* Work instructions:
For every line in the records that has the word "agent", make a copy.

[Stored items from a collection]
--------

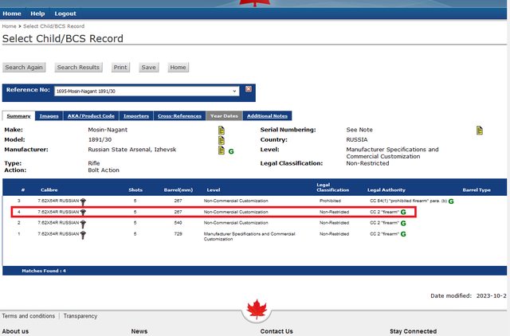Click the note icon beside Model 1891/30
510x336 pixels.
(222, 140)
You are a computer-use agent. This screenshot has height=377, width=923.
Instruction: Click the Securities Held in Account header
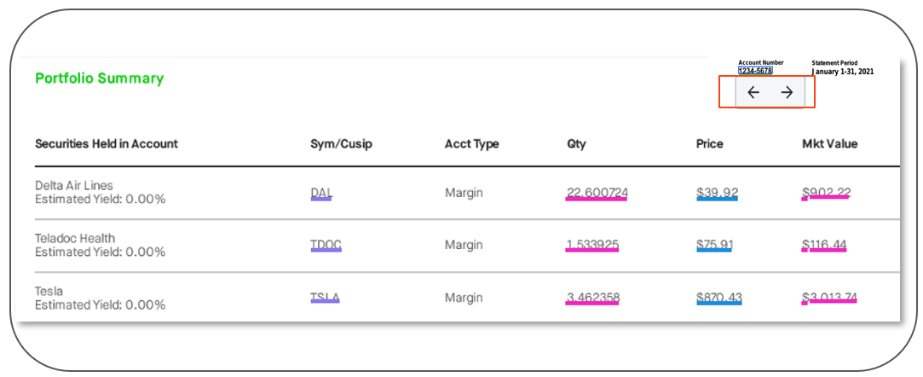107,143
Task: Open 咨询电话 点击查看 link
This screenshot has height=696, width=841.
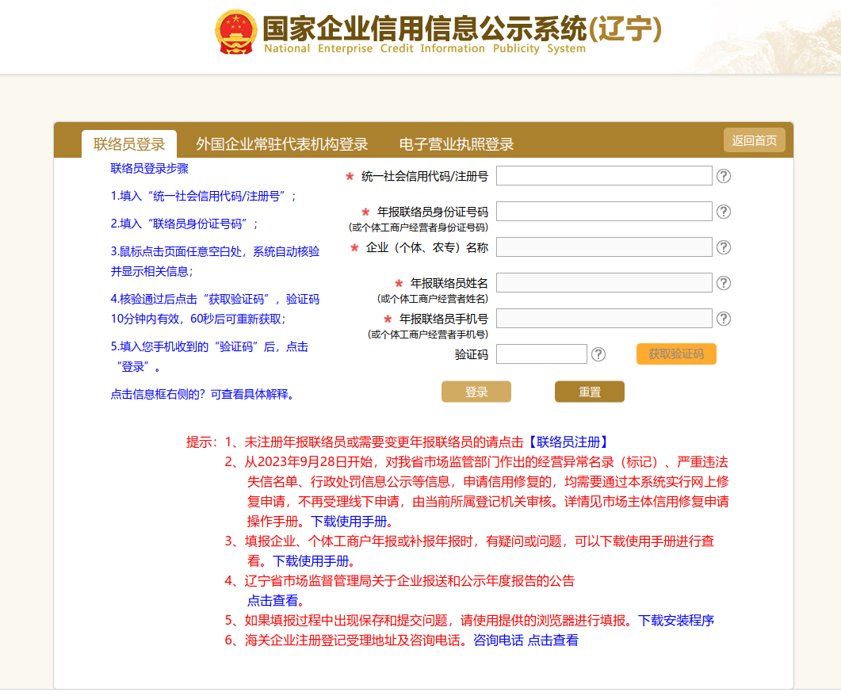Action: pyautogui.click(x=526, y=641)
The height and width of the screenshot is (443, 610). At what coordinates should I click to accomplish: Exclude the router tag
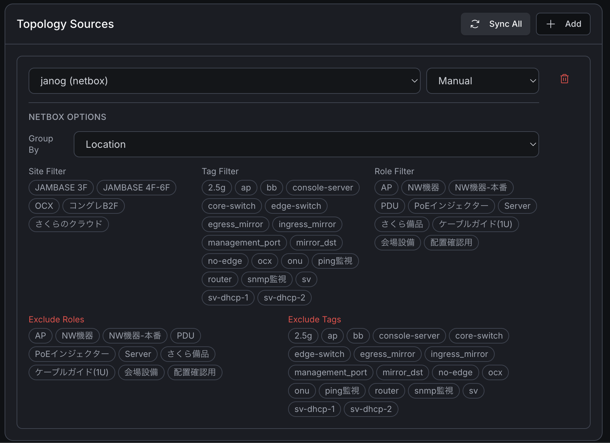click(x=386, y=391)
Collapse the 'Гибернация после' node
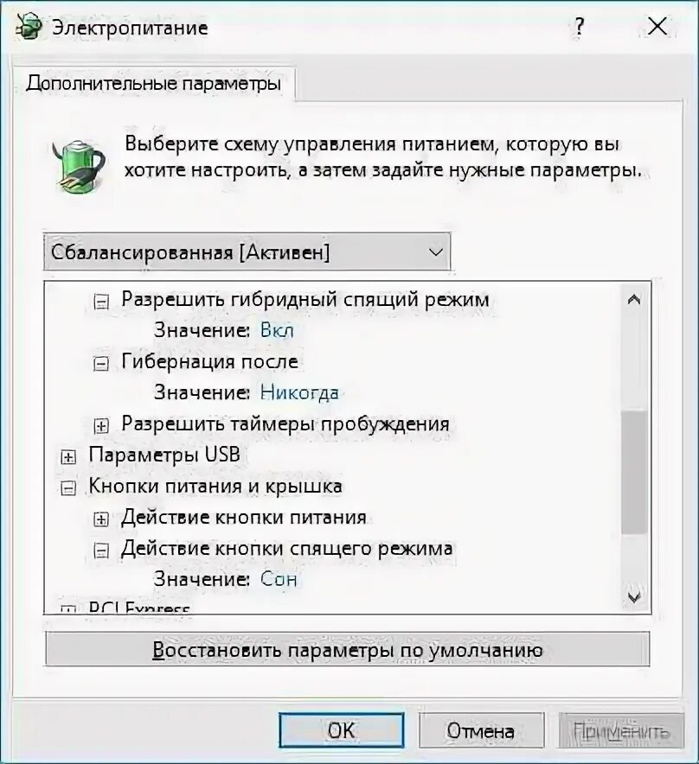Viewport: 699px width, 764px height. point(101,364)
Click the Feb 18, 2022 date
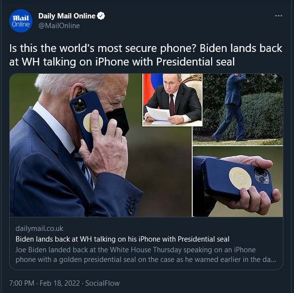Viewport: 294px width, 293px height. click(x=60, y=283)
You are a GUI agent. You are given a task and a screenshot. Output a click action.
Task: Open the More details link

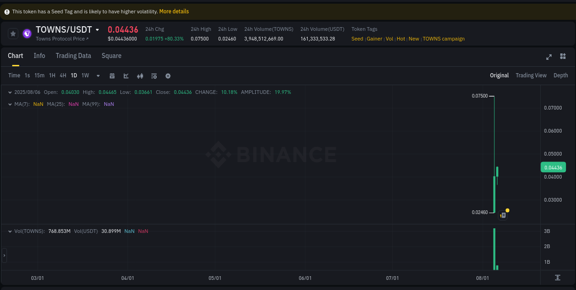174,11
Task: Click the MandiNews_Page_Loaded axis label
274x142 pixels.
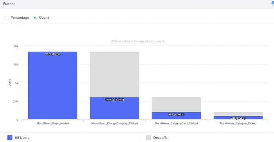Action: [x=53, y=123]
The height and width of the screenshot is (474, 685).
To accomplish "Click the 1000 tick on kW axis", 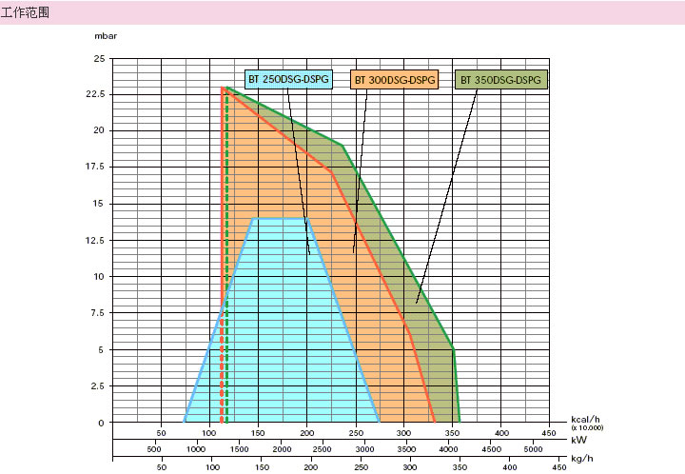I will click(x=197, y=448).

--------

* Solution to the problem:
You are a computer-use agent. This screenshot has height=377, width=923.
You are a GUI agent. You are given a task and a screenshot. Output a click action.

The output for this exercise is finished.